As was true in In re Refco, "there is little basis to invoke comity to the state courts, and every reason to invoke . . . federal jurisdiction." 2008 WL 1827644, at *12, quoting Winstar, 2007 WL 4323003, at *5. Although the Trustee's claims are based entirely on New York state law, the state law claims are straightforward common-law claims that do not involve arcane or idiosyncratic provisions of state law that would "warrant abstention based on comity concerns." In re Worldcom, 293 B.R. at 332; see Rahl, 316 B.R. at 135. As the case was promptly removed, moreover, New York state courts have invested little or no time in the case. See Winstar, 2007 WL 4323003, at *5. This action also shares a close relationship with the Refco bankruptcy proceeding as the claims being prosecuted by the Trustee are the very causes of action that were assigned to it by Refco creditors and shareholders pursuant to the confirmed Plan. See supra at 10-13. Finally, as Judge Cote astutely observed in a substantially similar case: it is beyond cavil that judicial economy and efficiency are best served by exercising the jurisdiction that so clearly exists. The MDL panel has consolidated scores of cases before this Court to promote the expeditious and efficient resolution of the claims arising from the collapse of WorldCom. The litigation is proceeding apace. Motions to remand . . . and to dismiss have been fully briefed, and . . . important discovery issues addressed.

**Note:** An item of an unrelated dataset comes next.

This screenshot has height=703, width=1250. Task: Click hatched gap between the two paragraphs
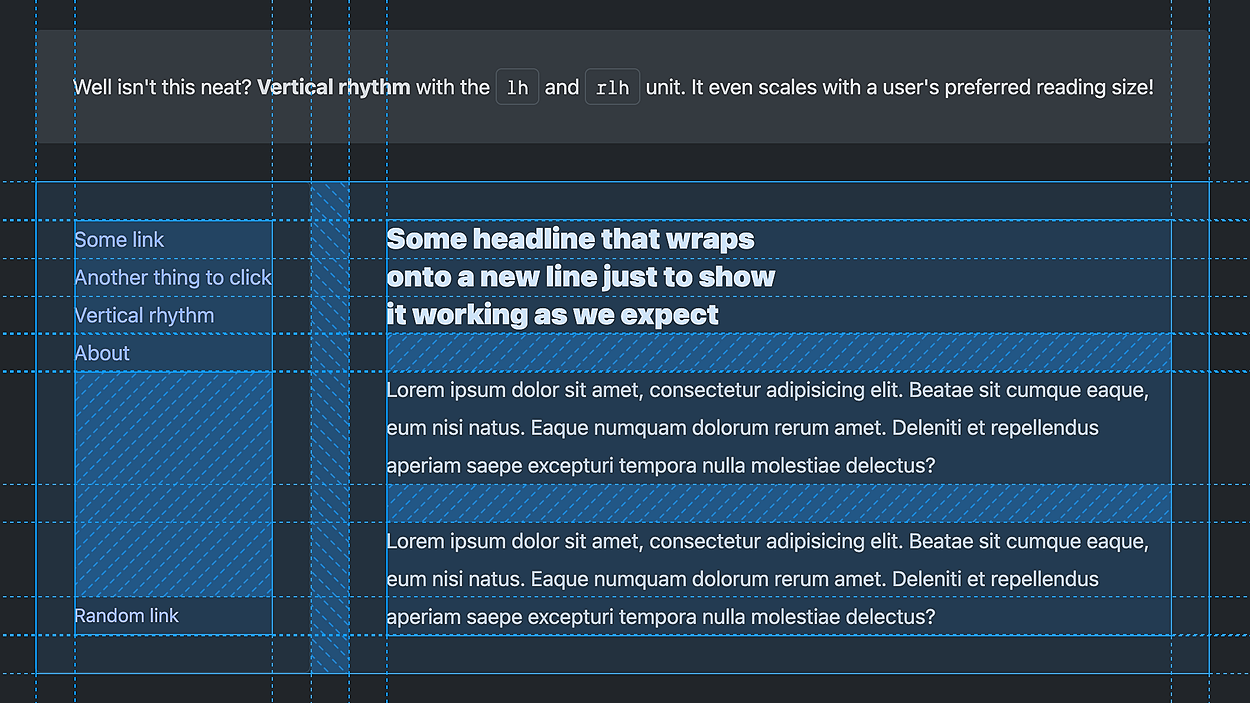[x=778, y=504]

With the consolidation of the litigation in one court, the motion practice and discovery process can be managed to protect the rights of all parties and to preserve, to the extent possible, the maximum amount of assets for recovery by plaintiffs with meritorious claims.

In re Worldcom, 293 B.R. at 333. Given the "scores" of other Refco-related cases consolidated by the MDL Panel and currently pending before this Court, id., and given the Court's denial of the Litigation Trustee's virtually identical motion in In re Refco, 2008 WL 1827644, at *13, the Private Actions Trustee has advanced no persuasive reason why a different outcome should result here. Accordingly, the Trustee's request for discretionary abstention under § 1334(c)(1) must be denied.


For the foregoing reasons, plaintiff's motion to remand, or in the alternative, to abstain, is denied.